WHAT IS BEING ASKED: Lines from the one containing "This screenshot has height=218, width=357." through the last line of the data are to be returned exactly, both ends included, minus any pictures.

INFORMATION PROVIDED:
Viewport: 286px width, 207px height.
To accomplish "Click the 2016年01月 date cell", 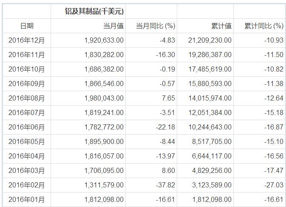I will pos(27,199).
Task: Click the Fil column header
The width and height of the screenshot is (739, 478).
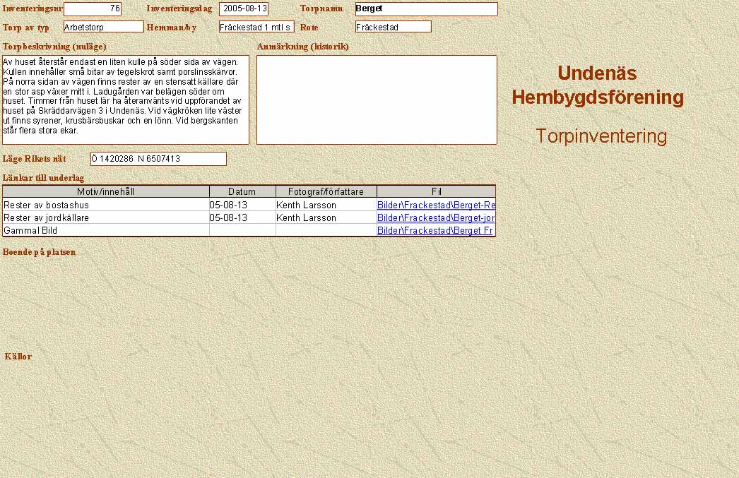Action: [x=436, y=192]
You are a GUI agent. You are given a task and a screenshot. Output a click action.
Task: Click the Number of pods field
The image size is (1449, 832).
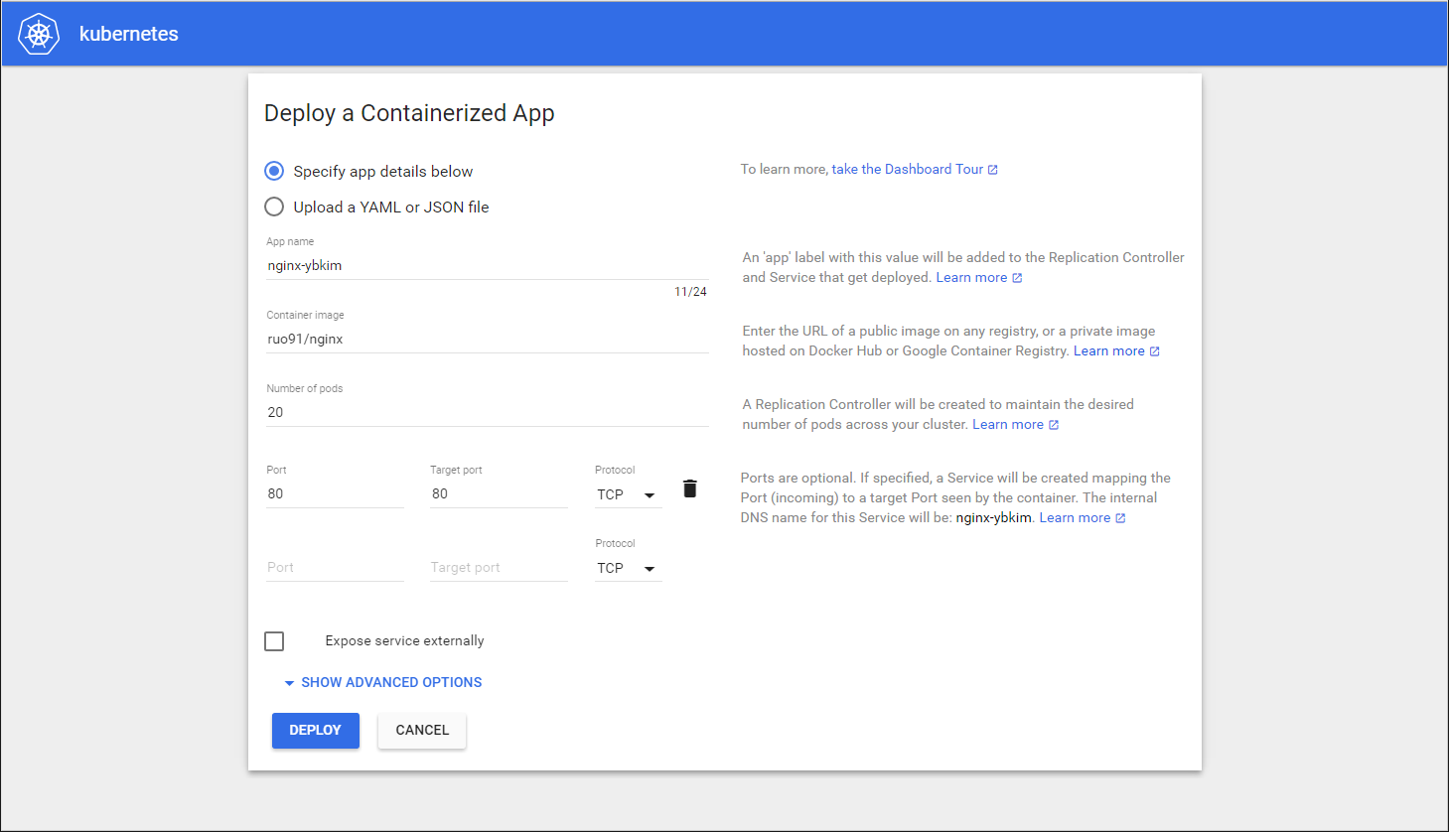click(x=487, y=413)
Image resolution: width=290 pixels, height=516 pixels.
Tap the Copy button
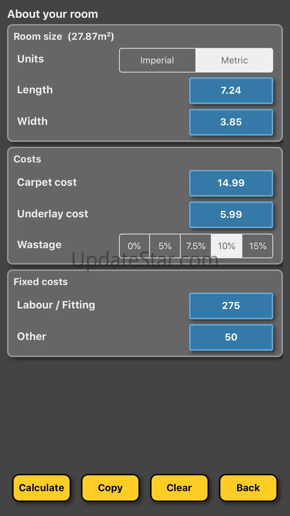point(110,488)

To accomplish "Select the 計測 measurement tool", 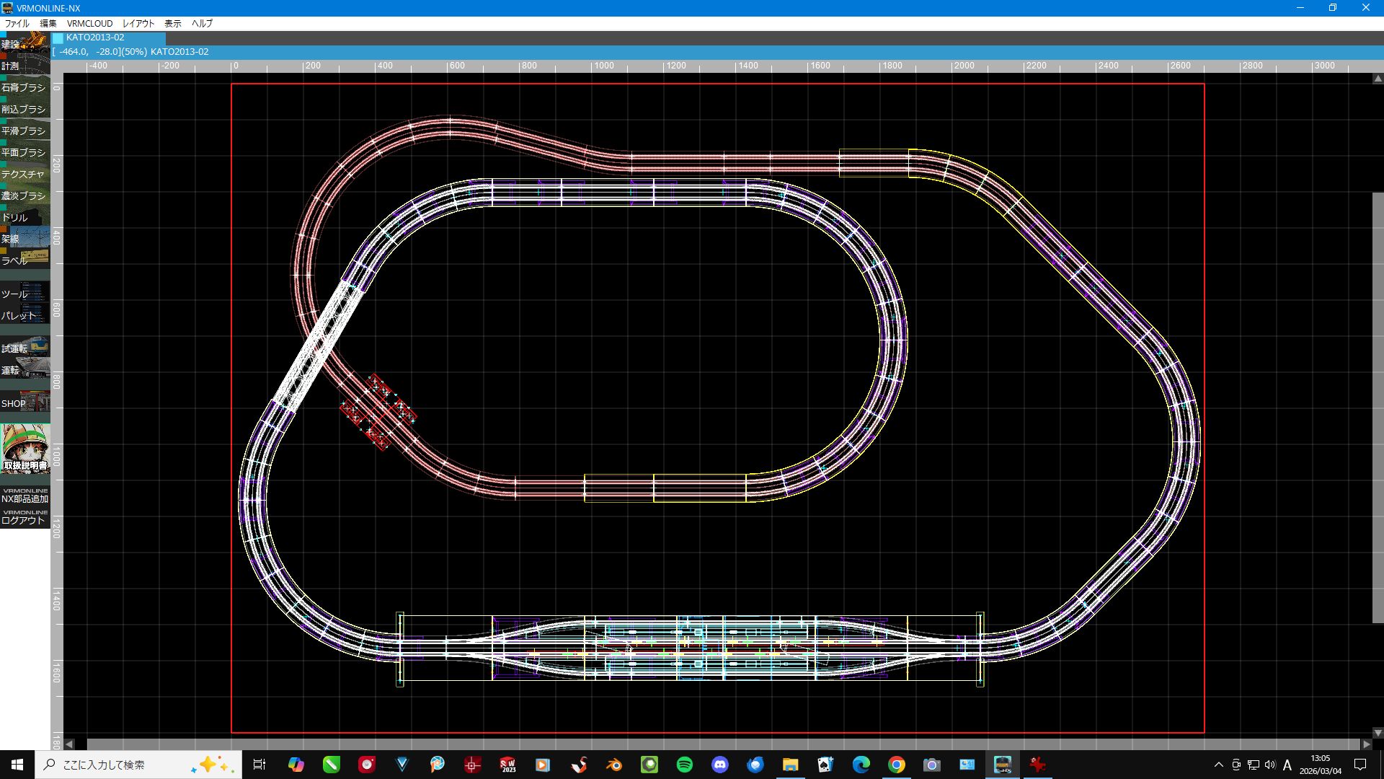I will pos(25,64).
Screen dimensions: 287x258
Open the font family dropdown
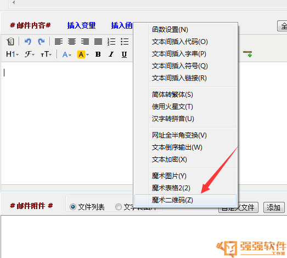pos(30,54)
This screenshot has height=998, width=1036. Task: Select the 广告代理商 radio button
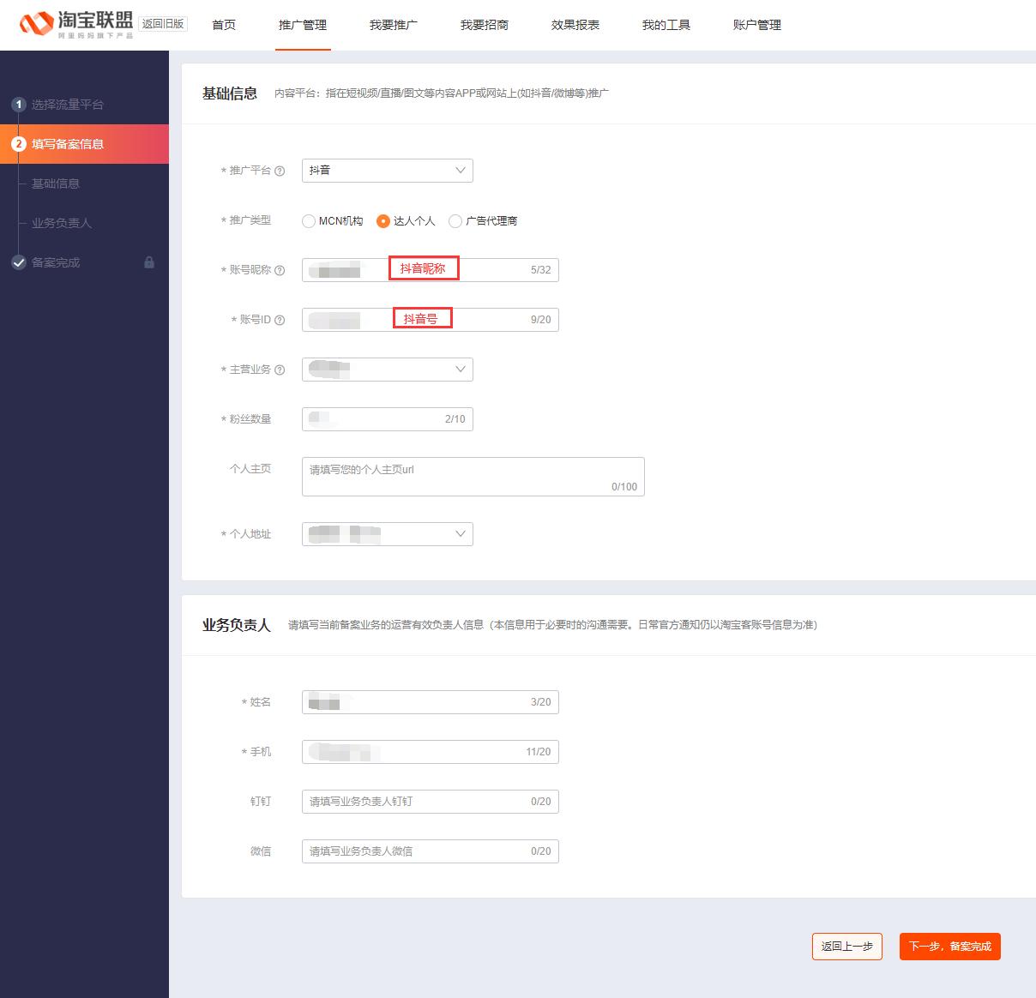pyautogui.click(x=455, y=221)
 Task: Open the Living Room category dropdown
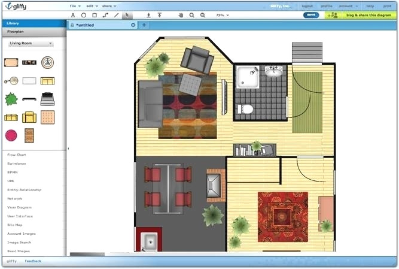point(31,44)

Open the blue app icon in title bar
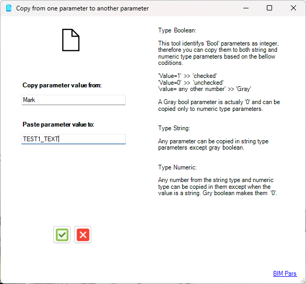[9, 8]
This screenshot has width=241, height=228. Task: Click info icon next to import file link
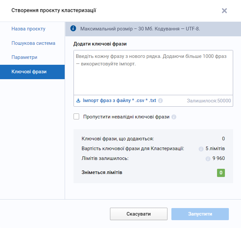tap(160, 101)
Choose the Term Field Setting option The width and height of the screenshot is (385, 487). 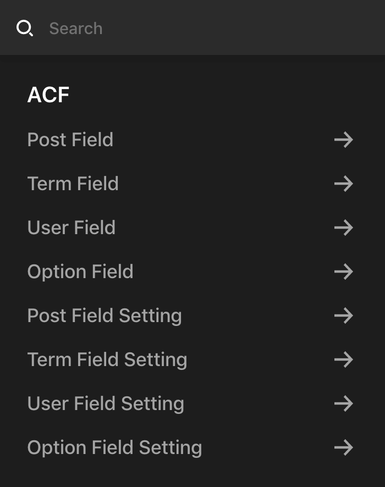coord(107,359)
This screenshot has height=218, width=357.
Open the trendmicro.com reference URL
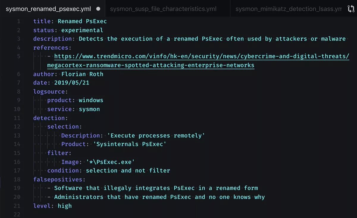click(202, 56)
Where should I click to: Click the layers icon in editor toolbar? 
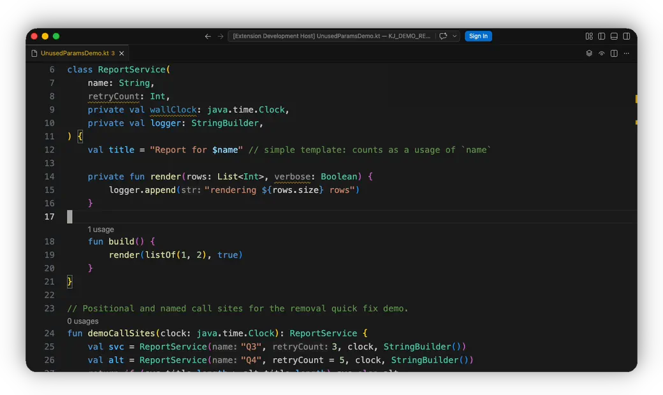click(x=589, y=54)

TASK ANSWER:
This screenshot has height=218, width=357.
Open the trendmicro.com reference URL
click(202, 56)
Where should I click to: Click the layers icon in editor toolbar? 
click(x=589, y=54)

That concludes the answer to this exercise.